DIRECTIONS
Among the entries below, please show each line that carries the word "axis".

THE INPUT
[Start of Attachment]
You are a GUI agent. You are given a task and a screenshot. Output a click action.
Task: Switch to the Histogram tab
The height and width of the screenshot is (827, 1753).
[End of Attachment]
[Start of Attachment]
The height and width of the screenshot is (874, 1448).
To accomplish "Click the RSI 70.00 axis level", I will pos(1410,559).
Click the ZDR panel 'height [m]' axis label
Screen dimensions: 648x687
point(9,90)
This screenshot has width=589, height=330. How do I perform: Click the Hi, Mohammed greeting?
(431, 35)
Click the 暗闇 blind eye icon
[End of Attachment]
[Start of Attachment]
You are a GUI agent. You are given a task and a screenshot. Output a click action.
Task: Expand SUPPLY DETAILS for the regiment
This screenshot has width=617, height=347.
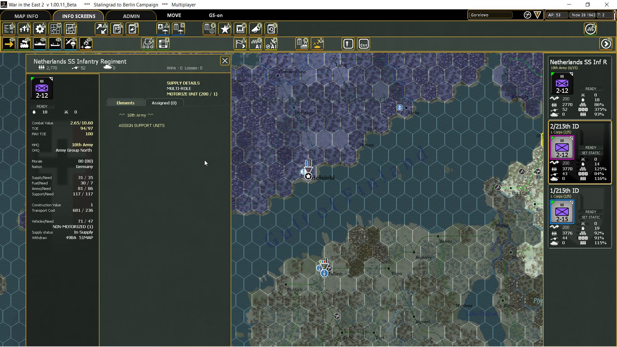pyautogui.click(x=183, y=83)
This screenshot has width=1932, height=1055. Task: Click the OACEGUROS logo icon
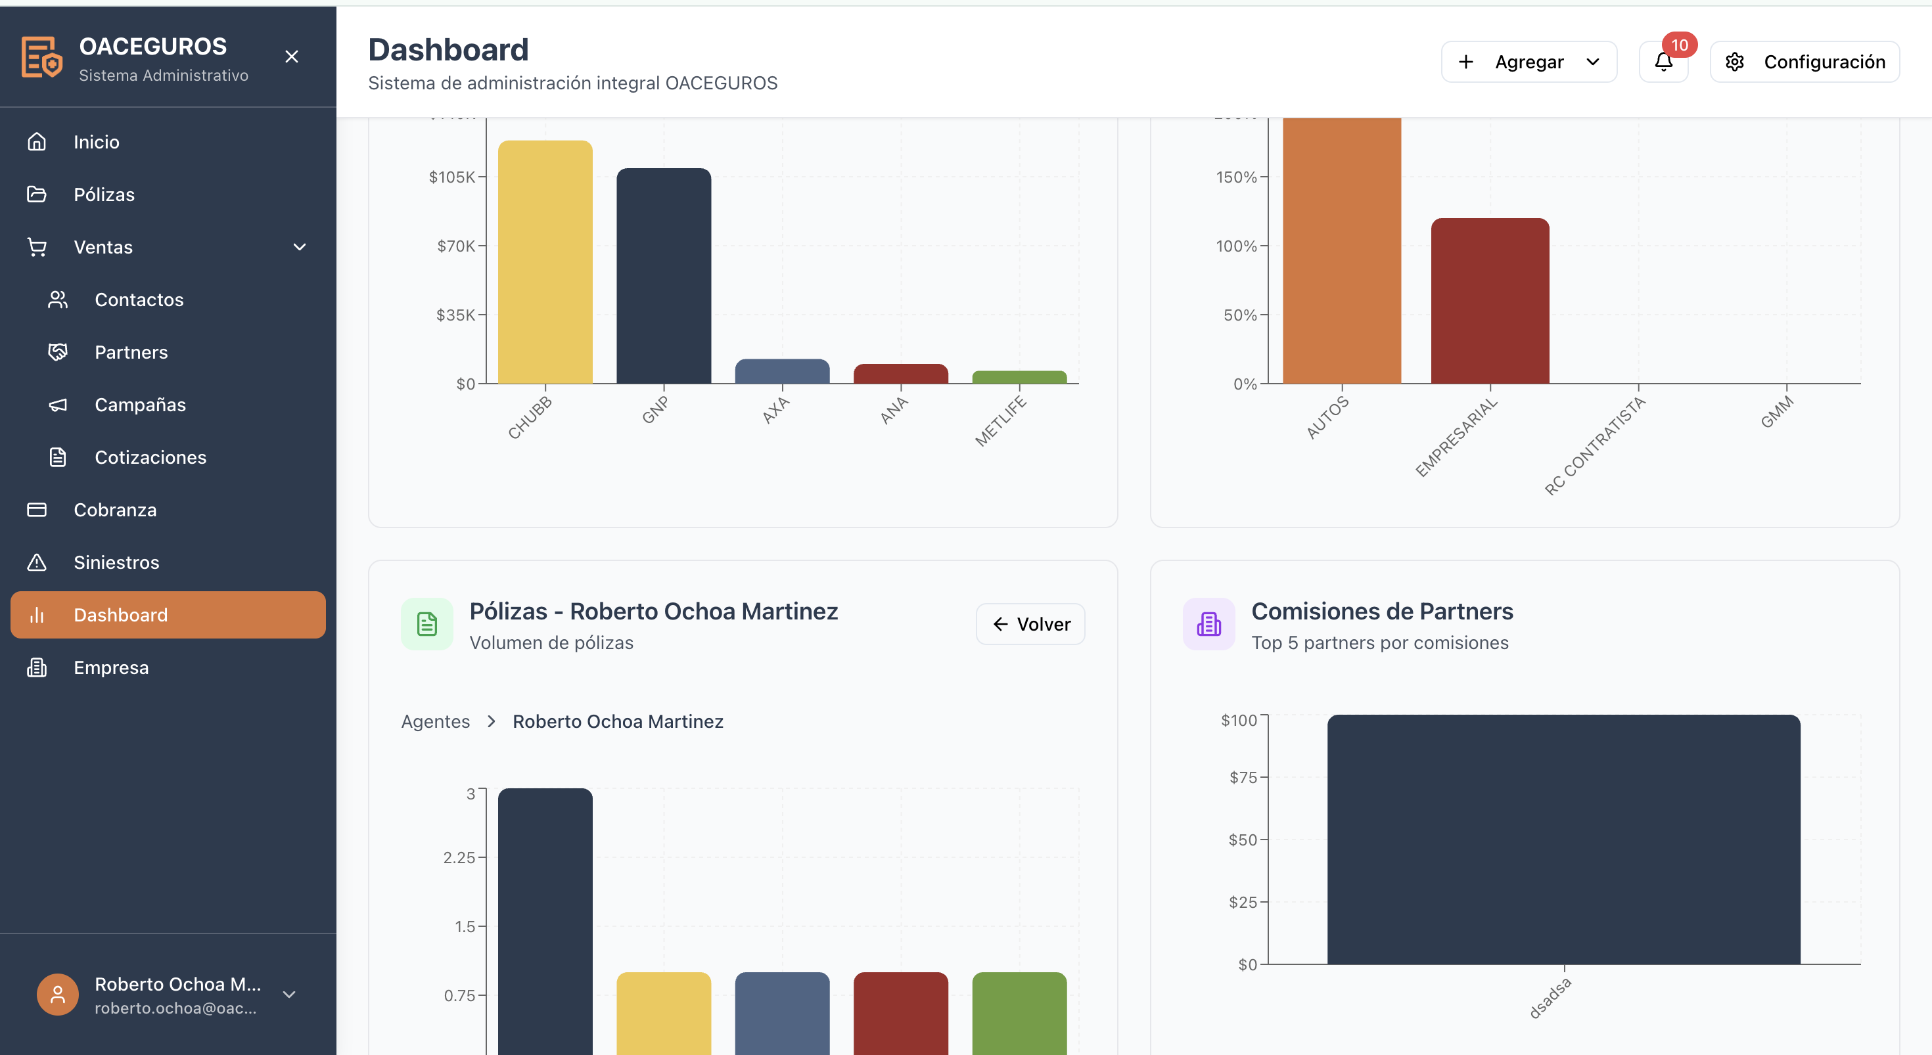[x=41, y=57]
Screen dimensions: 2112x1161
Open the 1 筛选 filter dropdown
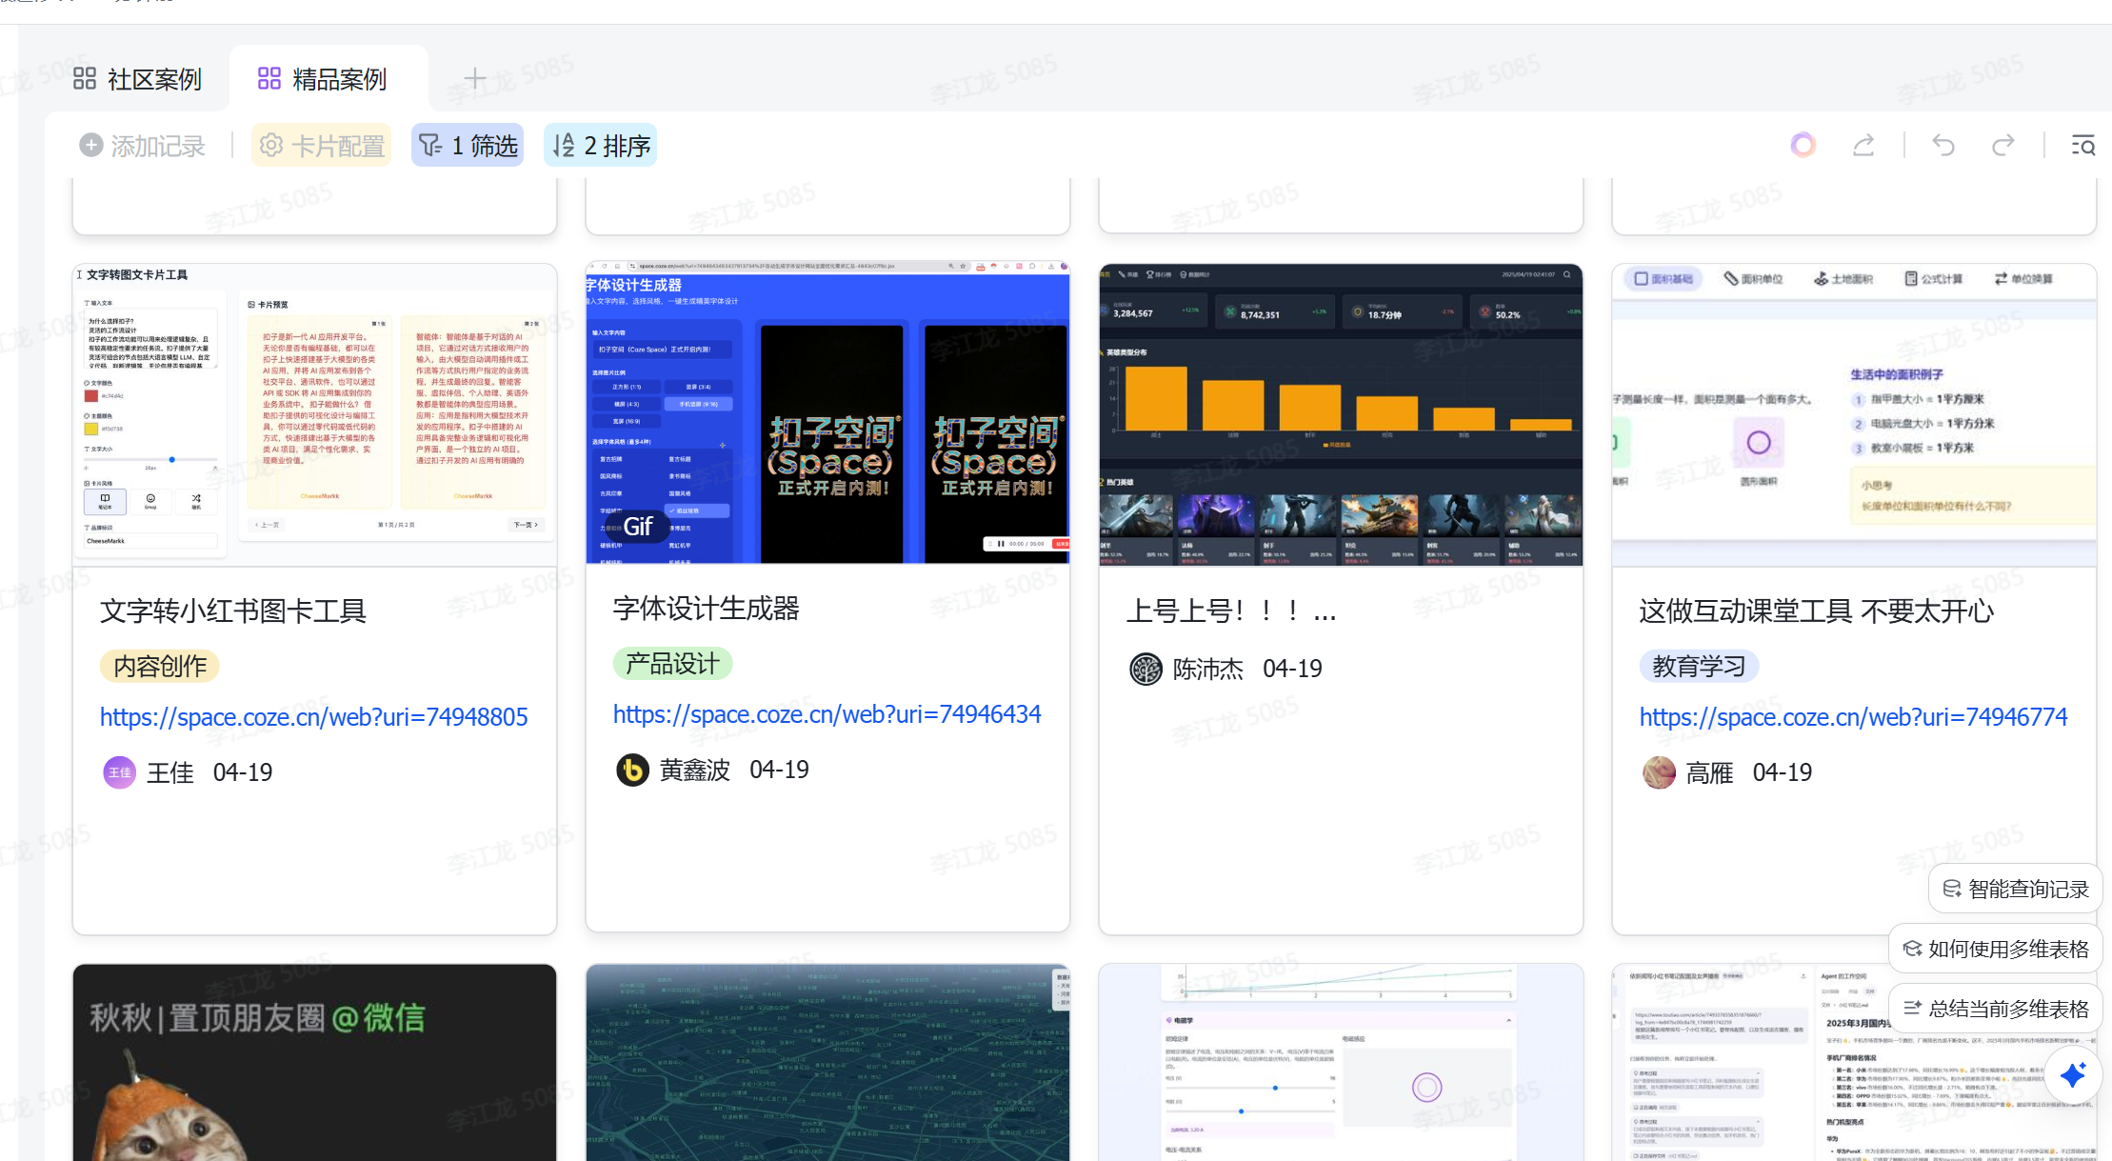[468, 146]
[End of Attachment]
SOLUTION
To accomplish "Click the RSI 70.00 axis level", I will pos(1410,559).
Click the ZDR panel 'height [m]' axis label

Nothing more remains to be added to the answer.